What is asked:
a) Translate into Spanish this sentence from the sonnet extract: "The early version of the sonnet has a few minor text variants beyond the change of name:"
b) List each line of the listing that contains the string "height".

The early version of the sonnet has a few minor text variants beyond the change of name:
 
 
A Phebus, mon Grevin, tu es du tout semblable
De face et de cheveux et d’art et de sçavoir :
A tous deux dans le cœur Amour a fait avoir
Pour une belle Dame une playe incurable.
 
Ny herbe ny onguent ne t’est point secourable,
Car rien ne peut forcer de Venus le pouvoir :
Seulement tu peux bien par tes vers recevoir
A ta playe amoureuse un secours profitable.
 
En chantant, mon Grevin, on charme le soucy :
Le Cyclope Ætnean se guarissoit ainsi,
Chantant sur son flageol sa belle Galatée.
 
La peine descouverte allege nostre cœur:
Ainsi moindre devient la plaisante langueur
Qui vient de trop aimer quand elle est bien chantée.
 
 
 
                                                                            My Grévin, you are just like Phoebus
                                                                            In face and hair and art and knowledge ;
                                                                            Love has given both of you in your heart
                                                                            An incurable wound for a fair lady.
 
                                                                            No herb or unguent is any help to you,
                                                                            “For nothing can force Venus’s power”.
                                                                            Only you can obtain through your verse
                                                                            Some gainful aid for your lover’s wound.
 
                                                                            By singing, my Grévin, we can charm care :
                                                                            The cyclops of Etna cured himself that way
                                                                            Singing with his flute about his fair Galatea.
 
                                                                            Pain revealed lightens our heart:
                                                                            “And so becomes less the pleasant pining
                                                                            Which comes from loving too much, when it is well-sung.”
 
 
 
 
 

Amours 1.188

Standard
En nul endroit, comme a chanté Virgile,
La foy n’est seure, et me l’a fait sçavoir
Ton jeune cœur, mais vieil pour decevoir,
Rompant la sienne en amour si fragile.
 
Tu ne sçaurois, comme femme inutile,
Assujettir les cœurs à ton pouvoir,
Jouët à vent, flot prompt à s’esmouvoir,
Beauté trop belle en ame trop mobile.
 
Escoute, Amour, si tu as quelquefois
Haussé ton vol sous le vent de ma voix,
Jamais mon cœur de son cœur ne racointes.
 
Puisse le Ciel sur sa langue envoyer
Le plus aigu de sa foudre à trois pointes
Pour le payment de son juste loyer.
 
 
 
 
                                                                            In no place, as Virgil sang,
                                                                            Is faith certain, and your young heart
                                                                            Has made me know this truth – young, but old in deception,
                                                                            Breaking its own [faith] in a love so fragile.

Listed entries:
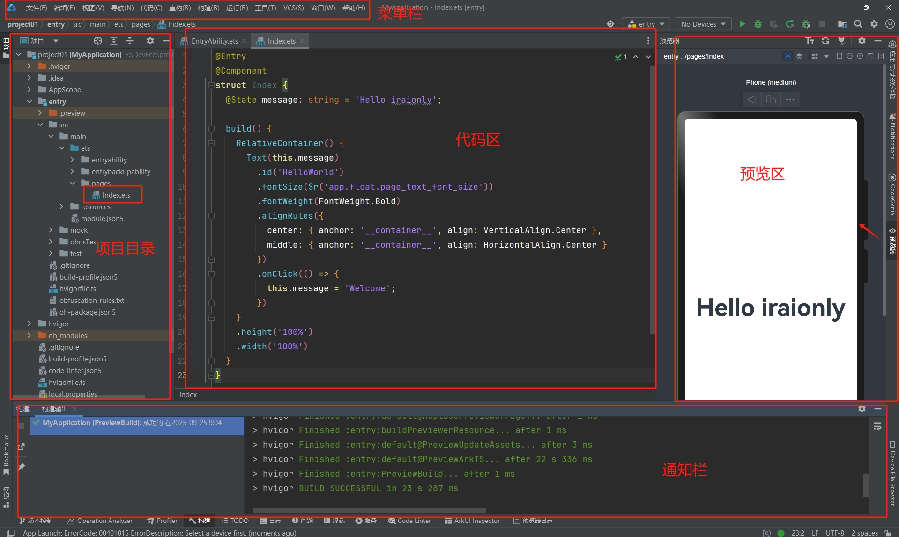Start debugging with the green bug icon
This screenshot has height=537, width=899.
tap(758, 24)
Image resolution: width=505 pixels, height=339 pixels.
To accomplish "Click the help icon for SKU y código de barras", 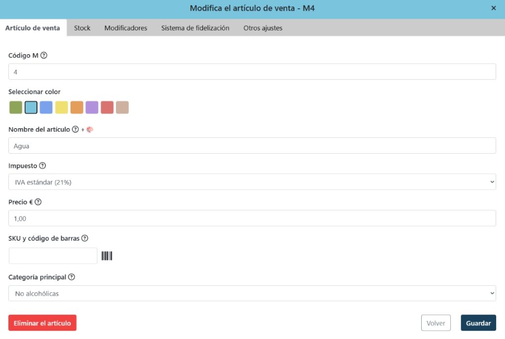I will coord(85,238).
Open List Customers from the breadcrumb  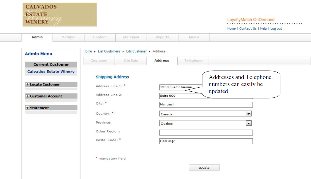[x=109, y=51]
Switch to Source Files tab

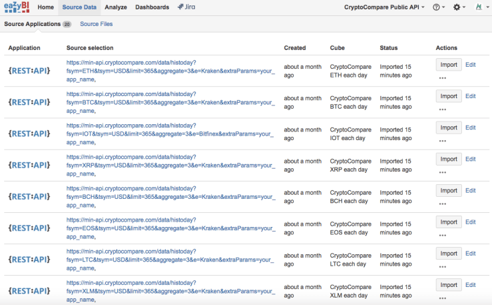(x=96, y=24)
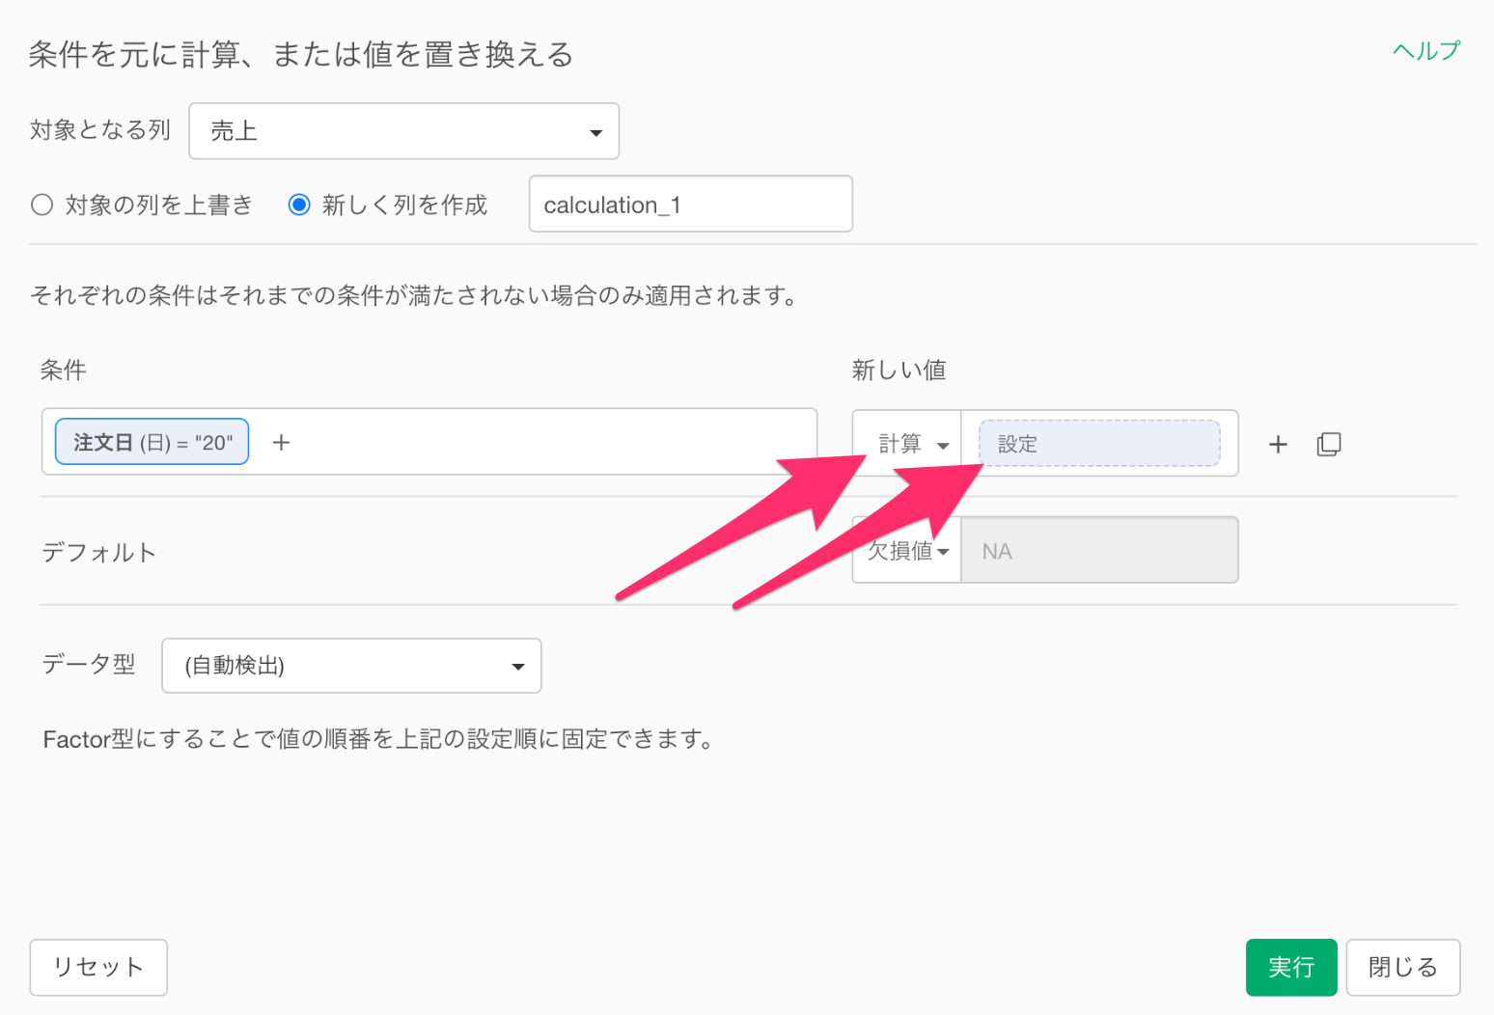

Answers provided:
a) La versión temprana del soneto presenta algunas variantes textuales menores, además del cambio de nombre:

b)
This screenshot has height=537, width=899.
Image resolution: width=505 pixels, height=339 pixels.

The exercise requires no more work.